3. More Market Volatility for Western Game Studios
For Western game developers, NetEase’s retreat couldn’t come at a worse time.
- The gaming industry is already struggling with mass layoffs — more than 34,000 jobs lost in the past 2.5 years.
- Gaming M&A has slowed dramatically, making it harder for struggling studios to find buyers.
- Some NetEase-backed studios, like Quantic Dream and Devolver Digital, may now need to seek new investors or risk financial instability.
This is part of a larger problem: the post-pandemic gaming boom has collapsed, and many studios are facing cash flow issues, underperforming games, and shifting investor priorities.
NetEase’s exit from Western investments only adds to the uncertainty.
What Happens Next?
Despite NetEase’s denials, the evidence points to a company fundamentally rethinking its approach to international gaming. The coming months will be crucial in determining:
- Will NetEase fully divest from its international holdings?
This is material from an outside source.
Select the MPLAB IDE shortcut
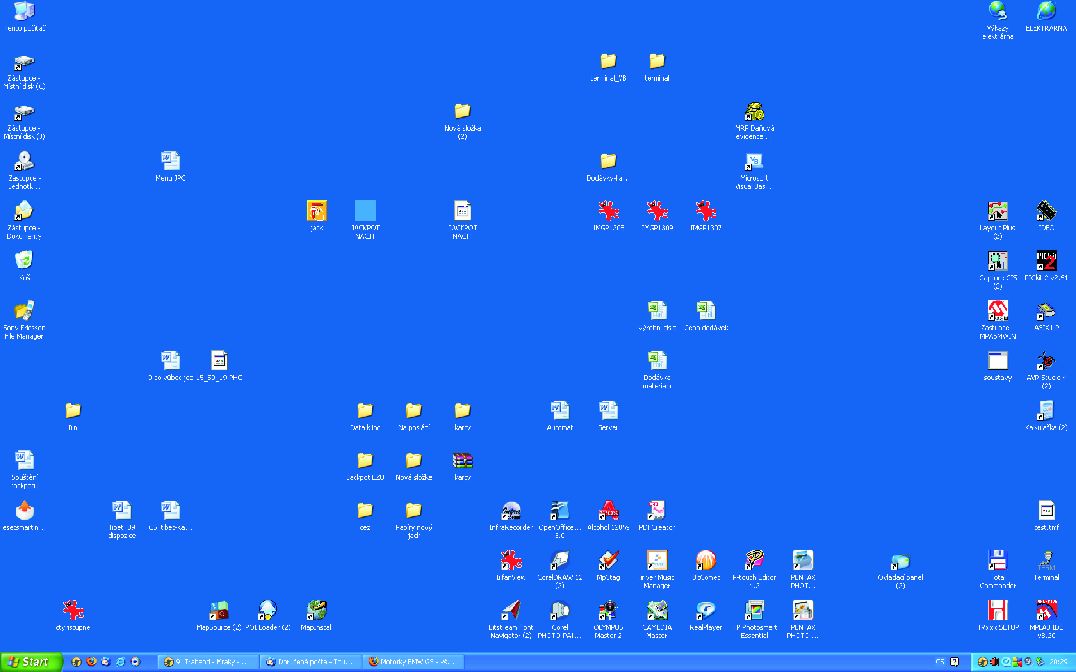The height and width of the screenshot is (672, 1076). click(x=1045, y=611)
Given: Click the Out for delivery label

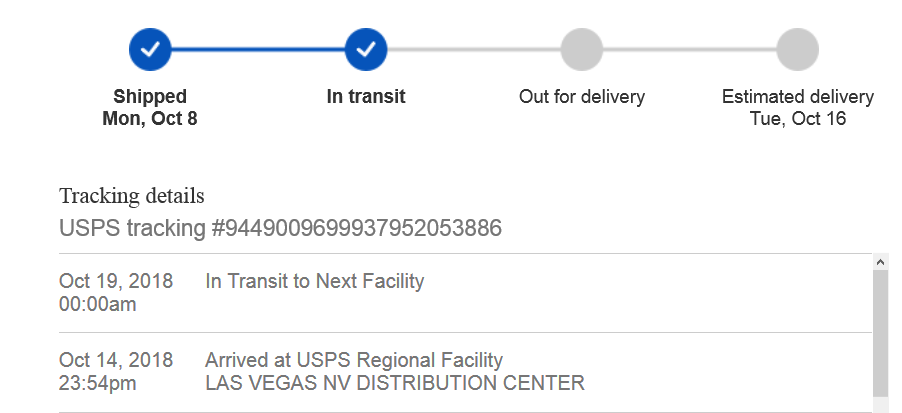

- Will it sell off its stakes in companies like Devolver Digital and Behaviour Interactive?
- How will its competitors — Tencent, Nexon, or Saudi-backed firms — respond to this shift?
One thing is clear: the global gaming industry is entering a new phase, and NetEase’s retreat is a sign that the balance of power is shifting.
The gaming world once saw China as a dominant buyer, investor, and partner.
Now, it may be looking inward — leaving a gap that someone else will have to fill.